> _EXTRACTED TEXT_:
┌────────
With respect to audiotactile associations, the crossmodal correspondences between visual features, such as hue, and tactile properties has been far less investigated to date. Ludwig and Simner (2013) investigated the associations between colour and haptic sensations—namely, roughness and hardness. Participants had to match haptic stimuli to colours. Their results suggested a linear association between the dimensions of softness/hardness and smoothness/roughness with brightness. As haptic stimuli became either softer or smoother, they were matched to brighter colours. The authors also found significant effects of saturation, but only for the youngest group tested. Smoother and softer stimuli were associated with colours of higher saturation compared with rougher and harder stimuli. Yellow, pink, and white were chosen significantly more frequently for the smoothest stimulus, while black and brown were chosen significantly more often for the roughest stimulus.

In a study by Slobodenyuk et al. (2015), the participants matched haptic sensations—namely, roughness, hardness, heaviness, elasticity, and adhesiveness—to colours. Haptic sensations were rendered via a haptic device that allowed for the reproduction of sensations at different intensities (i.e., from 1 to 6, low to high, respectively). The results showed that, regardless of the particular sensation, the least intense haptic stimuli were associated with bright colours while the most intense haptic stimuli were associated with dark colours. Moreover, the participants tended to match rougher, harder, and heavier sensations to red and purple-red hues, while they matched softer sensations to yellow and green-yellow hues. In a subsequent study by the same group (Jraissati et al., 2016), a group of Arabic participants was asked to match haptic terms to 64 Munsell colour patches. Eleven pairs of opposed haptic terms were used, corresponding to the following English paired terms: soft/hard; smooth/rough; sticky/nonsticky; supple/rigid; elastic/stiff; viscous/fluid; light/heavy; warm/cold; thin/thick; dry/humid; pointy/round. Sixty colours were selected as stimuli from the outer surface of the Munsell colour solid, four additional stimuli were achromatic. Regarding roughness, the results confirmed findings by Ludwig and Simner (2013), showing that participants tend to associate black and brown to roughness, while pink and white are associated with smoothness (see also Wright et al., 2017).

In summary, the studies considered here suggest that haptic sensations (or terms) of roughness are associated with dark colours (i.e., black and brown), while sensations (or terms) of smoothness are associated with light colours (e.g., pink, white). Similar patterns were also observed for saturation in three of the studies mentioned, where opposite haptic sensations were matched to opposite saturation levels (Ludwig & Simner, 2013; Slobodenyuk et al., 2015). However, according to the important distinction highlighted by Stevens (1957), roughness and saturation can be considered as prothetic dimensions, while hue is likely a metathetic dimension (see Pridmore, 1992, for hue as a circular dimension). While the former are quantitative perceptual continua, with a clear “more than” and “less than” end, the latter are well-structured and organized perceptual dimensions without necessarily having a “more than” or “less than” end.Footnote 16 Thus, it perhaps makes it (more) difficult to establish a criterion for the correspondence between hue and roughness.
└────────
> _DATASET ROWS_:
┌────────
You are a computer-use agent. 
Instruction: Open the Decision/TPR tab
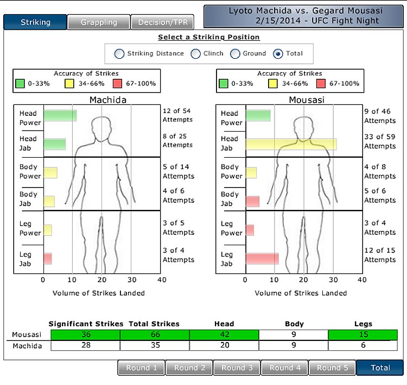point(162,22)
└────────
┌────────
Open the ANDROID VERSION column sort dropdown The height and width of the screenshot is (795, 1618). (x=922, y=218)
└────────
> _EXERCISE INSTRUCTIONS_:
1) Answer these questions using the passage on color and touch correspondences:
(a) In Ludwig and Simner (2013), for which group were significant effects of saturation found?
(b) In Jraissati et al. (2016), how many Munsell colour patches did the Arabic participants match haptic terms to?
(c) Based on the distinction drawn by Stevens (1957), what kind of dimension is hue likely to be?
2) Decide whether each statement agrees with the passage on color and touch correspondences. Give yes or no, and quote the words that settle it.
(a) In Slobodenyuk et al. (2015), the haptic device reproduced sensations at intensities from 1 to 6.
(b) In Ludwig and Simner (2013), black and brown were chosen significantly more often for the smoothest stimulus.
(c) Jraissati et al. (2016) used eleven pairs of opposed haptic terms.
3) Proceed with the passage on color and touch correspondences, picking up after its final sentence.

> _IN RESPONSE_:
1)
(a) Only the youngest group tested.
(b) 64.
(c) A metathetic dimension.

2)
(a) Yes: "allowed for the reproduction of sensations at different intensities (i.e., from 1 to 6, low to high, respectively)"
(b) No: "black and brown were chosen significantly more often for the roughest stimulus"
(c) Yes: "Eleven pairs of opposed haptic terms were used"

3)
Audiovisual roughness perception

Several recent studies have examined the relationship between auditory roughness and shapes, showing that listeners tend to match more dissonant sounds to spikier and rougher objects/shapes (and vice versa; Liew et al., 2018; Liew et al., 2017). Giannos et al. (2021) extended the investigation from isolated sounds to the harmonic context, hypothesizing that nontonal and highly dissonant harmonic stimuli would have been associated with rough images, while more consonant stimuli would be associated with the images of low visual roughness. To test this hypothesis, they harmonized a fixed melody in seven different styles, including highly tonal, non-tonal, and random variations, asking their participants to match the melodies to images of variable roughness (i.e., black and white 2D and 3D images that represented surfaces with different degrees smoothness/roughness). Interestingly, these artificially created images resemble the aspect of the salivary pellicle when modified by astringent substances (see Fig. 4). The results confirmed that auditory dissonance was highly correlated with visual roughness.

Fig. 4
figure 4

Upper row. Morphology of the bare enamel and the three salivary pellicle modified samples in Lei et al. (2022). Lower row. Visual stimuli used by Giannos et al. (2021) to study crossmodal associations between melodies harmonized with different degrees of roughness and 3D surface textures

In a series of two experiments, Wallmark et al. (2021) asked whether the timbre of a musical note (an acoustic prime) would affect the subsequent visual perception of, in the first experiment, brightness (dark–bright dimension) and, in the second experiment, both brightness and spatial texture (smooth–rough dimension). To this end, they used a speeded-response paradigm in which the participants had to identify a shift in roughness/brightness between two consecutively-presented target squares of subtly contrasting levels (rougher/brighter, smoother/darker, or the same). In Experiment 2, before the presentation of the target square, the participants could be exposed to sounds that varied in terms of their roughness (smooth/rough). For visual stimuli, they used close-up photos of sandpaper patches of slightly contrasting grit sizes: baseline, medium roughness (100-grit 3M wood sandpaper); low roughness (150 grit); and high roughness (50 grit). For sounds, they used a sine wave and a sawtooth wave. They found that, although presenting task-irrelevant tones (crossmodally congruent and incongruent) sped up visual responding relative to a no-sound control, there were no effects of congruency on accuracy or reaction time. Modest evidence was found that timbres increase response bias in a semantically congruent manner when participants identify visual stimuli (e.g., when a “rough” saw-tooth wave accompanies the second of two identical spatial textures, the “rough” sound increases the probability of judging the second texture as rougher), thus suggesting that rough sounds may increase judgments of roughness of the visual percepts (see also Wallmark & Allen, 2020).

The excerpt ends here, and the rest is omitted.